A surgeon routinely places suction in the patient’s nasal cavity. However, the routine suction is attached to the HEPA filter in the Neptune suction machine which captures particles down to 0.3 microns. The smoke evacuator ULPA filter attachment on the side of the Neptune captures particles down to 0.1 microns.11 The COVID-19 virus is 0.125 microns and in theory should be captured by an ULPA filter but not the standard suction.9  Viral particles could theoretically escape from the Neptune system with the standard filter. We did examine the Neptune machine at the end of the surgery and found the fluid in the container to brightly fluoresce, and no dye visible outside the machine.

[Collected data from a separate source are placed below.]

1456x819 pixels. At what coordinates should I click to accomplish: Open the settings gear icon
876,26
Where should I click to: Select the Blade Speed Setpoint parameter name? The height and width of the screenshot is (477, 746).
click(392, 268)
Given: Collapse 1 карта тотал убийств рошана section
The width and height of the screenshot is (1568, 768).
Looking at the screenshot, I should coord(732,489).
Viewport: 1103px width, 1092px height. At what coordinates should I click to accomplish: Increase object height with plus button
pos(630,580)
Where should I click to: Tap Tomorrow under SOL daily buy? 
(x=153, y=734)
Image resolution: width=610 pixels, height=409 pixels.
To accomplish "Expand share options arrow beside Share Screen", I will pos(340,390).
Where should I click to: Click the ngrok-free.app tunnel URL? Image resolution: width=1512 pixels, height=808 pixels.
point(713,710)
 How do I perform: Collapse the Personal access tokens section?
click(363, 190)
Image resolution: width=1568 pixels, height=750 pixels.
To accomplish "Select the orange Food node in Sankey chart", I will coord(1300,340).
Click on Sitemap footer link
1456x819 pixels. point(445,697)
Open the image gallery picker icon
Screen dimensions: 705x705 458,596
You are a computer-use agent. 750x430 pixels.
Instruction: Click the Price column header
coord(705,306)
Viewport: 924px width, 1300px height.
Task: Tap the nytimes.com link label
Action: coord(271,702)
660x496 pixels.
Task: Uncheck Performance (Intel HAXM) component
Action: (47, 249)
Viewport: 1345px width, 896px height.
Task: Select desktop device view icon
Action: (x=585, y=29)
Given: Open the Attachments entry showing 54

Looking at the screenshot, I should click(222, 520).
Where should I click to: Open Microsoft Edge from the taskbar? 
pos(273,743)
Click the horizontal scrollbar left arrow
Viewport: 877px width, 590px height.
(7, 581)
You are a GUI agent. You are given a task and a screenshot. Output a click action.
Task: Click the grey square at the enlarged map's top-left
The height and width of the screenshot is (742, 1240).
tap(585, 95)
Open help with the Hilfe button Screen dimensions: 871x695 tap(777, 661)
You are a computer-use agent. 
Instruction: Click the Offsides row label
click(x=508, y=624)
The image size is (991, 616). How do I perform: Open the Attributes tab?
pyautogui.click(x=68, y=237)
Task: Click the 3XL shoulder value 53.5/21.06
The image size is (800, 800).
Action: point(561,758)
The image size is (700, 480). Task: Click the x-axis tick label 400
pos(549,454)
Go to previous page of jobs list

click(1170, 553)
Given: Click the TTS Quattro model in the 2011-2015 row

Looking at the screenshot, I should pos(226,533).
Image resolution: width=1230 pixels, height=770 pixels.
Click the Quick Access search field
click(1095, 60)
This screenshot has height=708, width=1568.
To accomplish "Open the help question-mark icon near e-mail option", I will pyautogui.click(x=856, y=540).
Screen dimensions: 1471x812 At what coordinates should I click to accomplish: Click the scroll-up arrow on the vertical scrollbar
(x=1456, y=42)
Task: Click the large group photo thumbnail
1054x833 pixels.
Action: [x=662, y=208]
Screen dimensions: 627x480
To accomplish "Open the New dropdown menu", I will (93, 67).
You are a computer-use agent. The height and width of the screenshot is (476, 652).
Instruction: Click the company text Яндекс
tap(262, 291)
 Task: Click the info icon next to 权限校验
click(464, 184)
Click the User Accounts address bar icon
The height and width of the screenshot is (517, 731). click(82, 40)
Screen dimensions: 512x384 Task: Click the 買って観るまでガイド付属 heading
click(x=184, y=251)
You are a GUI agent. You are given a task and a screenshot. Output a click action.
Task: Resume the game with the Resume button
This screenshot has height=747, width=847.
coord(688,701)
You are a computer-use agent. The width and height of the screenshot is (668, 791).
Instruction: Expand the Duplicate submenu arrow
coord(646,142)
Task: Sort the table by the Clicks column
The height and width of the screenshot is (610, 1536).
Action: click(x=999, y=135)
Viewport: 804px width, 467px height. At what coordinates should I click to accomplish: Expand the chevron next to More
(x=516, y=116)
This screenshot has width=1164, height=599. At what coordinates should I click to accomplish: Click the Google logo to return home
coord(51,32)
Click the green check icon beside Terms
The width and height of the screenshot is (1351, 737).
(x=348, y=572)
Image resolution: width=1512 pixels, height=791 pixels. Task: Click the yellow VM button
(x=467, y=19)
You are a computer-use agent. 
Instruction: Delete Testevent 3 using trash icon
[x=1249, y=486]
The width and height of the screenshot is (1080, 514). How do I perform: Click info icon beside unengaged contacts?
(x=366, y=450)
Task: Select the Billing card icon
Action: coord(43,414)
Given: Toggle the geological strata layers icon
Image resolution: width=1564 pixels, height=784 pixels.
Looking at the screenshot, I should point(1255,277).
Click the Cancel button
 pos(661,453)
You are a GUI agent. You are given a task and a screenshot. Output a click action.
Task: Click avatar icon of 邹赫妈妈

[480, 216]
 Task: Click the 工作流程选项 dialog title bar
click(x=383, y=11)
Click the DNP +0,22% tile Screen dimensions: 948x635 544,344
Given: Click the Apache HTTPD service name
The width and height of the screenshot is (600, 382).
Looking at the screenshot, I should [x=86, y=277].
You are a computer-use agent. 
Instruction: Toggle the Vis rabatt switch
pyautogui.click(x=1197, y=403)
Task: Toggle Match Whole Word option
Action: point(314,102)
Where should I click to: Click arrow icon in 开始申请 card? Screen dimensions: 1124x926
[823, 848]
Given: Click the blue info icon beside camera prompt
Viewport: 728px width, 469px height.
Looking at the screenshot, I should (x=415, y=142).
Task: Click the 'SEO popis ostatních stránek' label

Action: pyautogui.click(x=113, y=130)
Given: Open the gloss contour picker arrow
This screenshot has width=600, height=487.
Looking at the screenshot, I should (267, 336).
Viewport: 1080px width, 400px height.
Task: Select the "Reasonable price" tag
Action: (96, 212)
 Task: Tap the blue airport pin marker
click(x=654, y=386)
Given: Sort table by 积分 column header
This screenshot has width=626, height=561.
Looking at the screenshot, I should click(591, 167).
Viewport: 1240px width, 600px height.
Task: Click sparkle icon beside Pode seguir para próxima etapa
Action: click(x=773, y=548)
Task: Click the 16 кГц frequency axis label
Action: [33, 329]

In general, we found droplet spread where the instruments or cottonoids were placed. We did find droplets on the surgeon’s abdomen and on the surgeon’s arm. One droplet was found at the foot of the bed. In the two cases that generated aerosol we found the droplets under the drape away from the nares. Whether this occurred due to aerosol from drilling or due to irrigation and instrument passing over a prolonged time period, we cannot determine at this time. However, in general we found very little droplet contamination away from the surgical field.  Large droplets were found at expected locations: the patient’s chest where the gauze wipe is located, the instrument table, around the epinephrine cottonoids, and in one case on the nurse’s abdomen. This suggest that surgical fomites including the instruments, cottonoids and tissue specimens are a major source of spread of fluid to the surgical field. We suspect the droplet at the patient’s foot occurred during removal of an instrument or cottonoid as it was in a linear trajectory and no other droplets identified outside the surgical field. This suggests that methods to reduce contamination caused by surgical instruments and cottonoids may be useful. We suggest, gentle withdrawal of instruments from the nasal cavity and passage of cottonoids and biopsy specimens off the field onto a plastic tray similar to the plastic safe sharps passing tray used for the hands-free transfer or sharps in many operating rooms.12
There is wide concern within the skull base field regarding aerosol generation and droplets spread during endoscopic endonasal and upper aerodigestive tract surgery. The NOVID system combines a fluid resistant barrier and a negative pressure environment to reduce the spread of aerosols and droplets. One alternate option is to place a suction into the nasal cavity to create negative pressure environment.8 However, this may obstruct access to the surgical field or become clogged. Surgeons commonly use suctions while operating and drilling, but they can also become clogged, or be too deep in the field to catch the aerosol generated anteriorly. NOVID also allowed for repetitive entry and removal of instruments into and out of the surgical field and allows the surgeon to operate unencumbered. There are potential improvements in the instrument port design. We envision that the ideal surgical port would create a better seal around the instrument and could wipe off any fluid or droplet contamination from the scope and instruments as it is removed from the barrier.
NOVID also appears to reduce splash back during irrigation, and the negative pressure may capture aerosol created by cauterization or high-speed drilling. Identification of fluorescence at the smoke evacuator tip suggests it was able to draw aerosolized droplets. It is a limitation of this study that due to the urgent concerns created during this pandemic, we do not have control group to compare droplet spread. Nevertheless, it is encouraging to find in the skull base cases, no droplets or fluorescence on the outside of the drape or around the patient’s head other than where the instruments were direct contact. Also, fluorescein is routinely used on the epinephrine soaked cottonoids, which could cause false positive findings. However, the cottonoids after being removed from the patient should be considered contaminated.
We also found the nursing staff and anesthesia team to be extremely appreciative of the monitoring of spread of patient’s fluids into the operating room environment and with the use of a barrier. This assessment seemed to provide the team some peace of mind to see how, where, and the minimal amount of contamination that occurred.  We now routinely use the fluorescein during each case as a marker of fluid spread for quality assurance for all the operating room staff.